La réindustrialisation de la France passe par la focalisation sur des secteurs clés liés aux transitions en cours et par une coordination des politiques nationales au sein de l'Union européenne.

Le nombre d'usines que compte la France a recommencé d'augmenter récemment, mais il est trop tôt pour dire si cette embellie pourrait durer. L'industrie n'en reste pas moins au cœur des enjeux d'autonomie stratégique et de transition énergétique qui s'imposent à nous, alors que sa part dans la valeur ajoutée et les emplois s'est beaucoup réduite au cours des dernières décennies. L'économiste Vincent Vicard, spécialiste en particulier du commerce international, vient de publier un petit livre très utile pour faire le point sur le sujet, Faut-il réindustrialiser la France ? (PUF, 2024).

 

Nonfiction : Entre 1980 et 2010, la France a connu en trente ans une désindustrialisation accélérée, que l’on a réussi à freiner dans la décennie suivante, au moyen notamment de politiques publiques en faveur de la compétitivité. Quelle appréciation porter sur cette période ?

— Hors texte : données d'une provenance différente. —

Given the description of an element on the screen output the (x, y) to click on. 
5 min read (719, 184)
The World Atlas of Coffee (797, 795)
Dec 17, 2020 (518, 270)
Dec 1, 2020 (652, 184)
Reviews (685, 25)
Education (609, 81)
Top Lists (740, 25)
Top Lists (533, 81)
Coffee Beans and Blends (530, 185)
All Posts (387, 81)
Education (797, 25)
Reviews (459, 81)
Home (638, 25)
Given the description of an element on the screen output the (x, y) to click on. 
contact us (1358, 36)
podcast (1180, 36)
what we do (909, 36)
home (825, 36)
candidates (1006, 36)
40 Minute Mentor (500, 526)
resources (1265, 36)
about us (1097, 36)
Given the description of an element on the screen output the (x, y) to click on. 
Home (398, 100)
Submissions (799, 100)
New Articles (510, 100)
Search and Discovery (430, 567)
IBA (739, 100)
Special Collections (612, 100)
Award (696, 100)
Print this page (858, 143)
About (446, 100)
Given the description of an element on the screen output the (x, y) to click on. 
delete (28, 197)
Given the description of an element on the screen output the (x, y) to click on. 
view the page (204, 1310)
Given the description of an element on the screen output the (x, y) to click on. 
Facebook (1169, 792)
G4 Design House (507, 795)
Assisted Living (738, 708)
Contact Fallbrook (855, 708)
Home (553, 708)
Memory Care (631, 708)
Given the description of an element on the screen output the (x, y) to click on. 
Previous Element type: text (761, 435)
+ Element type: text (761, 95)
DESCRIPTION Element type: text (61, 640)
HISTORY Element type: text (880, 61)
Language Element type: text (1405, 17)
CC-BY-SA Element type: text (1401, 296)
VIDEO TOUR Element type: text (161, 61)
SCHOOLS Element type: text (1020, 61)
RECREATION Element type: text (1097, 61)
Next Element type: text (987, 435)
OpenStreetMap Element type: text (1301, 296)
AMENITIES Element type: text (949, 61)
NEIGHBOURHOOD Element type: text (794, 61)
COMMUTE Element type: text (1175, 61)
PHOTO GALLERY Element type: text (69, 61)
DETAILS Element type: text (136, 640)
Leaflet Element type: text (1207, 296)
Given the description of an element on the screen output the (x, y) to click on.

Vincent Vicard : L’emploi industriel en France est en effet passé de près de 5 millions dans les années 1980, à 3,7 millions en 2000 puis autour de 2,8 millions depuis 2010. Si le phénomène de désindustrialisation est commun à l’ensemble des pays riches, la France se caractérise cependant par une désindustrialisation accélérée, plus marquée notamment dans la première décennie des années 2000. La France se place ainsi aujourd’hui en queue de peloton des grands pays quant à la place de l’industrie dans son économie, au côté des États-Unis ou du Royaume-Uni.

Si les causes de la trajectoire française ne sont pas totalement élucidées, on sait néanmoins que les questions de coût du travail ne suffisent pas à expliquer la divergence avec nos grands voisins européens. Des facteurs plus structurels ont surement joué, comme les stratégies des grandes multinationales françaises ou la croyance partagée des bienfaits d’une économie sans usine, spécialisée dans les services aux entreprises à haute valeur ajoutée.

C’est pourtant essentiellement sur la réduction des coûts de production que les politiques publiques mises en place depuis un peu plus d’une décennie se sont concentrées. On peut ainsi citer le crédit d'impôt pour la compétitivité et l'emploi, le pacte de responsabilité, la baisse de l’impôt sur les sociétés ou plus récemment la baisse des impôts de production, pour des montants qui se chiffrent à près de 60 milliards d’euros par an pour le budget de l’État. Si la part de l’industrie dans l’économie française s’est clairement stabilisée ces dernières années — et certains indicateurs comme le nombre d’usines créées semblent mieux orientés récemment —, on reste loin d’un phénomène de réindustrialisation malgré les dépenses engagées.

À partir du milieu des années 2000, la France est l’un des rares pays au sein de l’UE à afficher un déficit commercial des biens, alors que l’UE dans son ensemble est nettement excédentaire. Comment faut-il le comprendre ?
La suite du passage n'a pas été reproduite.